News Local/State

Champaign Rally Held On Immigration Reform

 

About 200 people came out to rally on Saturday at Champaign’s West Side Park, urging Congress to pass comprehensive immigration reform.

Lucia Cruz, 24, crossed the U.S. border from Mexico more than a decade ago to be reunited with her father. She made the trip shortly after her mother, who was living in Mexico, died.

Now a student at Parkland College in Champaign, Cruz recently gained temporary amnesty under a new federal program that allows her to stay in the country for two years.
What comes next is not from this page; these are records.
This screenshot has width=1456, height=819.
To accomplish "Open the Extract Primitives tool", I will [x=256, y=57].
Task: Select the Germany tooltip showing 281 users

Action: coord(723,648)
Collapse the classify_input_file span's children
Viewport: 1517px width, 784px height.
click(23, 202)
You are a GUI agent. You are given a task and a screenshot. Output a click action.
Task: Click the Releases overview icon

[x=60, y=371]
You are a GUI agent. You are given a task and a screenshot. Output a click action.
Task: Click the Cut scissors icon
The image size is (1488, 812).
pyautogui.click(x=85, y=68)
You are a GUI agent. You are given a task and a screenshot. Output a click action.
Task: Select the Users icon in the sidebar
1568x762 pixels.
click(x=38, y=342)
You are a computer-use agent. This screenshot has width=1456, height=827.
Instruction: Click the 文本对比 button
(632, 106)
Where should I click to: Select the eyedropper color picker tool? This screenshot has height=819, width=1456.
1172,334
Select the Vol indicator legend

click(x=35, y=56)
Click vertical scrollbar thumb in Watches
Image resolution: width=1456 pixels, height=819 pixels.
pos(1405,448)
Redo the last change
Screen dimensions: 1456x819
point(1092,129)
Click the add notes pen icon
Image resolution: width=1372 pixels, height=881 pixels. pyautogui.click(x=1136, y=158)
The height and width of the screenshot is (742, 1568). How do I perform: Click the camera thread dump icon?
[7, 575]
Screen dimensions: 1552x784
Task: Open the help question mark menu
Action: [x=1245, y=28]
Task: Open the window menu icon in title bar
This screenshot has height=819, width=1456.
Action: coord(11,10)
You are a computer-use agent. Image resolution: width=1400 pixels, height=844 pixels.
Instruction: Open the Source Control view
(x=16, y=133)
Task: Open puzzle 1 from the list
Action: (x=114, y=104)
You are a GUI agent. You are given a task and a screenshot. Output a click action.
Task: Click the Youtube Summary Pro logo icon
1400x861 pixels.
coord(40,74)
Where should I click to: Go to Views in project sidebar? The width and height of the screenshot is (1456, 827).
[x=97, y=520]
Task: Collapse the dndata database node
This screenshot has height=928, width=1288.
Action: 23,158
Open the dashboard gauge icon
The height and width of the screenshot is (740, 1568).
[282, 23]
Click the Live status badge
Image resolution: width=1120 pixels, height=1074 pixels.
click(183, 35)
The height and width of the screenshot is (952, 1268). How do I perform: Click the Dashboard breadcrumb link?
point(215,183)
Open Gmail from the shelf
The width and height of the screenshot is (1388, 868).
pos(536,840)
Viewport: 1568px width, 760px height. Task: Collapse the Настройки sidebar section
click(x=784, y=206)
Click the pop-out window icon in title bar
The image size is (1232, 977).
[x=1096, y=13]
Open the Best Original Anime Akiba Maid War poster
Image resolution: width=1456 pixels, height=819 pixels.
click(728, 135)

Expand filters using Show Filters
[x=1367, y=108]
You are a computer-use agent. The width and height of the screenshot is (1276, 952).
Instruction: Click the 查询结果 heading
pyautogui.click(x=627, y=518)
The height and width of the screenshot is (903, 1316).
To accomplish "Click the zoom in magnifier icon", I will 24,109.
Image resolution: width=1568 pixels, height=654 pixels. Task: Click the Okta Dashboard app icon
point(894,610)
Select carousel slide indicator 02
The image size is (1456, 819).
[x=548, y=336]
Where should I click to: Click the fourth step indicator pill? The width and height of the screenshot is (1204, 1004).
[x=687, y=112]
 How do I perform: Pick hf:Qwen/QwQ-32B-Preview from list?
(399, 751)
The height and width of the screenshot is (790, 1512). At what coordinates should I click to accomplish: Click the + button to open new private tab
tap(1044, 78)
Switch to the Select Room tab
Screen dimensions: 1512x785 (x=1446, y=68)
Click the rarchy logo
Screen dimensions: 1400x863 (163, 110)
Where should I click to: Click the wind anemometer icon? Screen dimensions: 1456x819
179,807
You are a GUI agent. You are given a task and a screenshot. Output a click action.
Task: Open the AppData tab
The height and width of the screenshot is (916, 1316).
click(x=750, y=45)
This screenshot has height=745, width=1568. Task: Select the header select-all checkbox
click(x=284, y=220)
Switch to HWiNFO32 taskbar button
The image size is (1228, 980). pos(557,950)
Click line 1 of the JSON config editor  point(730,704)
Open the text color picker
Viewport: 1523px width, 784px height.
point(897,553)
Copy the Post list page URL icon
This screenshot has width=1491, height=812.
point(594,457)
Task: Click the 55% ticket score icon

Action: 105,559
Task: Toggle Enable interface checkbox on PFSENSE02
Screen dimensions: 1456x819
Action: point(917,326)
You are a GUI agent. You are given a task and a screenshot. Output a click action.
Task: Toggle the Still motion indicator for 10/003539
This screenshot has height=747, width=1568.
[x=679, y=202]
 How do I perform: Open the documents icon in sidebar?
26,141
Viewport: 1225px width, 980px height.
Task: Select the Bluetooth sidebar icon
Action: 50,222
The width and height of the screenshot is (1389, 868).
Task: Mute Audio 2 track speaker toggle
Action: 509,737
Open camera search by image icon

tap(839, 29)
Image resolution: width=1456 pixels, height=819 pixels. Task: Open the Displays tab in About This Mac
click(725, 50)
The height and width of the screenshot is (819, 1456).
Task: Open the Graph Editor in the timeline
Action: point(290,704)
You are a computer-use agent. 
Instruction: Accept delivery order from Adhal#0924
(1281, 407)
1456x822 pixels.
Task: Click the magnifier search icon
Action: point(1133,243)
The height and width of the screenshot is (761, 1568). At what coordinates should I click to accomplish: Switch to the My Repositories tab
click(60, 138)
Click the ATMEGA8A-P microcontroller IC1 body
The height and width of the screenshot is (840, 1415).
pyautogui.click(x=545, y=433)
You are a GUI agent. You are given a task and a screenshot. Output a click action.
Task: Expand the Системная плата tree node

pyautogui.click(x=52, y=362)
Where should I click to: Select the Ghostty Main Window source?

But she said she wants to become an American citizen, and hopes Congressman Rodney Davis (R-Taylorville) backs legislation approved in the Senate that would allow her to do that.

“If I’m given the chance, I would like to become a citizen cause I’m falling in love with this country cause I’ve been here like for so long,” Cruz said. “In the future, I would like to obtain my college degree and be a citizen and contribute to this country.”

A crowd holds up signs at an immigration rally in Champaign on Aug. 31, 2013. (Sean Powers/WILL)

Speaking during the rally, Tom Garza with the CU Immigration Forum said he wants to see people have the same rights as immigrants who came to the United States several generations ago.

“So, what we’re asking for with comprehensive immigration reform is not some fundamental reimagining of immigration in America, or some generous expansion of who is welcome here,” Garza explained. “It is simply fixing a broken system, so that the people coming here today have the same opportunity and access as the grandparents and great grandparents of today’s citizens had.”

Speaking a few days before the rally, Rep. Davis admitted the nation's immigration system is broken, but he said he is not willing to support the Senate’s bi-partisan proposal.

“I see we have a huge problem with our borders,” Davis said. “I don’t like the Senate bill’s border security provisions. I think it gives too much leeway to the (Obama Administration) and his appointees to be able to determine when the border is secure.”

U.S. Sen. Dick Durbin (D-Ill.) spoke at the event. He helped draft’s the Senate’s immigration bill, and he rejects the claim that the measure does not go far enough on border security.

“Don’t say we need more border enforcement than the Senate bill,” Durbin said. “Ten years ago, there were 10,000 border patrol agents on the border between the U.S. and Mexico. Today, there are 19,000, and this bill will raise it to 40,000 border patrol agents. It’ll be the fifth largest standing army in the world for goodness sakes.”

The House has not put forward its own immigration plan, but U.S. House Speaker John Boehner (R-Ohio) has said he expects an immigration overhaul before the end of the year.